Como el halcón, que, mirando primero a sus pies, acude al grito del cazador y tiende el vuelo, atraído por el deseo de la presa, lo mismo hice yo, recorriendo la hendidura de la roca destinada a dar paso a los que suben, sin detenerme hasta llegar al punto donde se camina en redondo. Cuando hube salido al quinto círculo, vi algunas almas, que lloraban tendidas en el suelo boca abajo; y las oí exclamar con tan fuertes suspiros, que apenas se entendían las palabras: Adhaesit pavimento anima mea.
— ¡Oh elegidos de Dios, cuyos padecimientos son suavizados por la resignación y la esperanza! Dirigidnos hacia las altas gradas.
— Si venís libres de yacer aquí con nosotros, y queréis encontrar más pronto la subida, caminad siempre llevando vuestra derecha hacia fuera del círculo.
Tal fue la súplica del Poeta, y tal la contestación que le dieron algo más adelante de nosotros; pudiendo yo conocer por el sonido de las palabras cuál era el que había hablado; volví entonces los ojos hacia mi Señor, quien con un gesto complaciente consintió en lo que pedía la expresión de mi deseo. Cuando pude obrar a mi gusto, me acerqué a aquella criatura, que había llamado mi atención con sus palabras, diciéndole:
— Espíritu, quien el llanto madura la expiación, sin la cual no se puede llegar hasta Dios, suspende un momento por mí tu mayor cuidado. Dime quién fuiste, y por qué tenéis todos la espalda vuelta hacia arriba, y si quieres que pida por ti alguna cosa en el mundo de donde salí vivo.
Me respondió:
— Sabrás por qué ordena el Cielo que tengamos la espalda vuelta hacia él, pero antes "scias quod ego fui successor Petri.". Entre Sesti y Chiavari se interna un hermoso río, de cuyo nombre toma origen el título de mi sangre. Un mes y poco más pude experimentar cuán pesado es el gran manto al que lo preserva del lodo; pues cualquier otra carga parece una pluma. Mi conversión, ¡ay de mí!, fue tardía, pero cuando fui elegido Pastor romano, conocí lo engañosa que es la vida. Vi que ni aun allí reposaba el corazón, no siendo posible subir a más altura en aquella vida mortal; así es que me inflamó el amor de la eterna. Hasta entonces fui una alma miserable, alejada de Dios, y completamente avara, por lo cual sufro el castigo que ves.
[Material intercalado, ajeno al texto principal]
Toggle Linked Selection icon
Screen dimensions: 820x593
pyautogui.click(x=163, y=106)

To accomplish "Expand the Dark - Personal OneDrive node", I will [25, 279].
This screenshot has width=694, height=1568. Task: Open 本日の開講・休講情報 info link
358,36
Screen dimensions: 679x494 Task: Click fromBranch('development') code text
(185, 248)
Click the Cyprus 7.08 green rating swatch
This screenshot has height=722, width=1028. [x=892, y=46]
Lo que hace la avaricia, se manifiesta aquí con la pena que sufren las almas echadas boca abajo; pena más amarga que ninguna otra. Así como nuestros ojos, fijos en las cosas terrenales, no miraron nunca hacia arriba, del mismo modo la justicia los sumerge aquí en el suelo. Así como la avaricia extinguió en nosotros el amor hacia todo verdadero bien, por lo cual fueron vanas nuestras obras, así también la justicia nos tiene aquí oprimidos, atados de pies y manos, e inmóviles y extendidos mientras plazca al justo Señor.
Yo me había arrodillado, y quise hablar, pero cuando empezaba, el espíritu advirtió, con sólo escuchar, este acto de reverencia, y me dijo:
— ¿Por qué te inclinas al suelo de ese modo?
Le contesté:
— Mi recta conciencia me obliga a respetar vuestra dignidad.
— Endereza tus piernas, y levántate, hermano —repuso—; no te engañes: como tú y los demás, soy servidor de la misma potestad. Si has podido comprender aquellas palabras evangélicas que dicen neque nubent, bien puedes ver por qué hablo así. Vete ya: no quiero que te detengas por más tiempo; que tu permanencia aquí da treguas a mi llanto, con el que acelero lo que tú has dicho antes. Tengo allá abajo una sobrina, que se llama Alagia, naturalmente buena, a no ser que nuestra casa la haya pervertido con su ejemplo. Ella sola me queda ya en el mundo.